### EXERCISE PROMPT
Copy the following material verbatim.
>> start EXERCISE MATERIALS
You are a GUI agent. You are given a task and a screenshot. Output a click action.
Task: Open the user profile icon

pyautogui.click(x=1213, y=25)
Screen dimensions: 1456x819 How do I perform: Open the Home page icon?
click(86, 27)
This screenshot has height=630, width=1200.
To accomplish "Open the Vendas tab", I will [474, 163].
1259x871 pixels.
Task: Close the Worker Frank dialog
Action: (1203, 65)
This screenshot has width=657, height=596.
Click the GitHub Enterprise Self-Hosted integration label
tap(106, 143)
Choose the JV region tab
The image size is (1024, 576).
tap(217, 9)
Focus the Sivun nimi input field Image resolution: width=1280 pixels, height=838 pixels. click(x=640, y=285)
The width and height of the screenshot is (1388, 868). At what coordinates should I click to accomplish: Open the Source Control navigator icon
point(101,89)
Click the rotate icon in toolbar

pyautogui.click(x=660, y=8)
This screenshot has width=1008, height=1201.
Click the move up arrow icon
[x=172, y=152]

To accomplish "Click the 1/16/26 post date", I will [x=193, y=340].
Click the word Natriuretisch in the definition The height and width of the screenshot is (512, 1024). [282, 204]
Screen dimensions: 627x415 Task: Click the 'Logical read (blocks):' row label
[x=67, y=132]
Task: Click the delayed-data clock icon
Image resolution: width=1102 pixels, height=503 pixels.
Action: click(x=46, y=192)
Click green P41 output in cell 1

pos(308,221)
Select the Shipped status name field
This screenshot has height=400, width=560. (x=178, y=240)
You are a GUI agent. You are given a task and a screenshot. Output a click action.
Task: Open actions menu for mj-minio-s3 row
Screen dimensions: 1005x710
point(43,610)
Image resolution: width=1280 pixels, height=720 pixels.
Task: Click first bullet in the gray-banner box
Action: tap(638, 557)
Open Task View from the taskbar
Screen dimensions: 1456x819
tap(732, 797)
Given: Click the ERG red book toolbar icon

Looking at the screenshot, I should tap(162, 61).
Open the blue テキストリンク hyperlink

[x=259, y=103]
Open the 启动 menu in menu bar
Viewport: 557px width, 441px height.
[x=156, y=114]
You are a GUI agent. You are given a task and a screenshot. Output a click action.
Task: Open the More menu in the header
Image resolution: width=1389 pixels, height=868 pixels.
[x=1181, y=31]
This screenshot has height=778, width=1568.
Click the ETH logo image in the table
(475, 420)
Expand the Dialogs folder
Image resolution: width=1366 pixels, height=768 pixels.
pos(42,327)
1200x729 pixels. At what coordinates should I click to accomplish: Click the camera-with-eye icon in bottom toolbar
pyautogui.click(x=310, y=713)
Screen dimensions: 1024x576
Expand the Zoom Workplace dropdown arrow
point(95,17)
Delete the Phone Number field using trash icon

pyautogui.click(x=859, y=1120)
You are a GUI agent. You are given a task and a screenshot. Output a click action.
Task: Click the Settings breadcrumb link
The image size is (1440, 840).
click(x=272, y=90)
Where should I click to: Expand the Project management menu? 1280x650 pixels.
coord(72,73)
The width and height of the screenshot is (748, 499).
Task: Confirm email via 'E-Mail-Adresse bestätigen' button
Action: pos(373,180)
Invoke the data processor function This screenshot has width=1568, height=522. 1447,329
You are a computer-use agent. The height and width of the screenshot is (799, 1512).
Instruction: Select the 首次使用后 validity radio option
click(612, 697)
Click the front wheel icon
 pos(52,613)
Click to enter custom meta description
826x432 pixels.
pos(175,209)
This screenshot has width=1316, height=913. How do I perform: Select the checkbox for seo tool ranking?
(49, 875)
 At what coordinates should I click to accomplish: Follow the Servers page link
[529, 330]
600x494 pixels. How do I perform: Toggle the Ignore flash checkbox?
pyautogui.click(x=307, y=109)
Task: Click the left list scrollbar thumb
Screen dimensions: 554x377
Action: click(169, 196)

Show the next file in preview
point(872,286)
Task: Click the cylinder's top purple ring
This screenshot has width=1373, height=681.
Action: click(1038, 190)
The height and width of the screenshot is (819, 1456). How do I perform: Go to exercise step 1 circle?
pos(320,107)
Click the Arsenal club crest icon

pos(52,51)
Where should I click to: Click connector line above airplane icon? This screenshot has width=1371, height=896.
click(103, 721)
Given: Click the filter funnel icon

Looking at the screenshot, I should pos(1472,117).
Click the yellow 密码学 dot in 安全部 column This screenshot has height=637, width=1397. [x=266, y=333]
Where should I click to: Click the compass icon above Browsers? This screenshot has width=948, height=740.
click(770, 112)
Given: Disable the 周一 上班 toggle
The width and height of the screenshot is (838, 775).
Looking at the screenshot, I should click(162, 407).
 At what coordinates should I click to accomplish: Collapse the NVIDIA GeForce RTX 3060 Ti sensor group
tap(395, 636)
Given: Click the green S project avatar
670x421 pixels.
>> end EXERCISE MATERIALS
### TASK RESULT
You are a GUI agent. You are given a task and a screenshot. Output a click action.
Task: Open the user profile icon

pyautogui.click(x=1213, y=25)
Screen dimensions: 1456x819 How do I perform: Open the Home page icon?
click(86, 27)
This screenshot has height=630, width=1200.
To accomplish "Open the Vendas tab", I will [474, 163].
1259x871 pixels.
Task: Close the Worker Frank dialog
Action: (1203, 65)
This screenshot has width=657, height=596.
Click the GitHub Enterprise Self-Hosted integration label
tap(106, 143)
Choose the JV region tab
The image size is (1024, 576).
tap(217, 9)
Focus the Sivun nimi input field Image resolution: width=1280 pixels, height=838 pixels. click(x=640, y=285)
The width and height of the screenshot is (1388, 868). At what coordinates should I click to accomplish: Open the Source Control navigator icon
point(101,89)
Click the rotate icon in toolbar

pyautogui.click(x=660, y=8)
This screenshot has width=1008, height=1201.
Click the move up arrow icon
[x=172, y=152]

To accomplish "Click the 1/16/26 post date", I will [x=193, y=340].
Click the word Natriuretisch in the definition The height and width of the screenshot is (512, 1024). [282, 204]
Screen dimensions: 627x415 Task: Click the 'Logical read (blocks):' row label
[x=67, y=132]
Task: Click the delayed-data clock icon
Image resolution: width=1102 pixels, height=503 pixels.
Action: click(x=46, y=192)
Click green P41 output in cell 1

pos(308,221)
Select the Shipped status name field
This screenshot has height=400, width=560. (x=178, y=240)
You are a GUI agent. You are given a task and a screenshot. Output a click action.
Task: Open actions menu for mj-minio-s3 row
Screen dimensions: 1005x710
point(43,610)
Image resolution: width=1280 pixels, height=720 pixels.
Task: Click first bullet in the gray-banner box
Action: tap(638, 557)
Open Task View from the taskbar
Screen dimensions: 1456x819
tap(732, 797)
Given: Click the ERG red book toolbar icon

Looking at the screenshot, I should tap(162, 61).
Open the blue テキストリンク hyperlink

[x=259, y=103]
Open the 启动 menu in menu bar
Viewport: 557px width, 441px height.
[x=156, y=114]
You are a GUI agent. You are given a task and a screenshot. Output a click action.
Task: Open the More menu in the header
Image resolution: width=1389 pixels, height=868 pixels.
[x=1181, y=31]
This screenshot has height=778, width=1568.
Click the ETH logo image in the table
(475, 420)
Expand the Dialogs folder
Image resolution: width=1366 pixels, height=768 pixels.
pos(42,327)
1200x729 pixels. At what coordinates should I click to accomplish: Click the camera-with-eye icon in bottom toolbar
pyautogui.click(x=310, y=713)
Screen dimensions: 1024x576
Expand the Zoom Workplace dropdown arrow
point(95,17)
Delete the Phone Number field using trash icon

pyautogui.click(x=859, y=1120)
You are a GUI agent. You are given a task and a screenshot. Output a click action.
Task: Click the Settings breadcrumb link
The image size is (1440, 840).
click(x=272, y=90)
Where should I click to: Expand the Project management menu? 1280x650 pixels.
coord(72,73)
The width and height of the screenshot is (748, 499).
Task: Confirm email via 'E-Mail-Adresse bestätigen' button
Action: pos(373,180)
Invoke the data processor function This screenshot has width=1568, height=522. 1447,329
You are a computer-use agent. The height and width of the screenshot is (799, 1512).
Instruction: Select the 首次使用后 validity radio option
click(612, 697)
Click the front wheel icon
 pos(52,613)
Click to enter custom meta description
826x432 pixels.
pos(175,209)
This screenshot has width=1316, height=913. How do I perform: Select the checkbox for seo tool ranking?
(49, 875)
 At what coordinates should I click to accomplish: Follow the Servers page link
[529, 330]
600x494 pixels. How do I perform: Toggle the Ignore flash checkbox?
pyautogui.click(x=307, y=109)
Task: Click the left list scrollbar thumb
Screen dimensions: 554x377
Action: click(169, 196)

Show the next file in preview
point(872,286)
Task: Click the cylinder's top purple ring
This screenshot has width=1373, height=681.
Action: click(1038, 190)
The height and width of the screenshot is (819, 1456). How do I perform: Go to exercise step 1 circle?
pos(320,107)
Click the Arsenal club crest icon

pos(52,51)
Where should I click to: Click connector line above airplane icon? This screenshot has width=1371, height=896.
click(103, 721)
Given: Click the filter funnel icon

Looking at the screenshot, I should pos(1472,117).
Click the yellow 密码学 dot in 安全部 column This screenshot has height=637, width=1397. [x=266, y=333]
Where should I click to: Click the compass icon above Browsers? This screenshot has width=948, height=740.
click(770, 112)
Given: Disable the 周一 上班 toggle
The width and height of the screenshot is (838, 775).
Looking at the screenshot, I should click(162, 407).
 At what coordinates should I click to accomplish: Collapse the NVIDIA GeForce RTX 3060 Ti sensor group
tap(395, 636)
Given: Click the green S project avatar
670x421 pixels.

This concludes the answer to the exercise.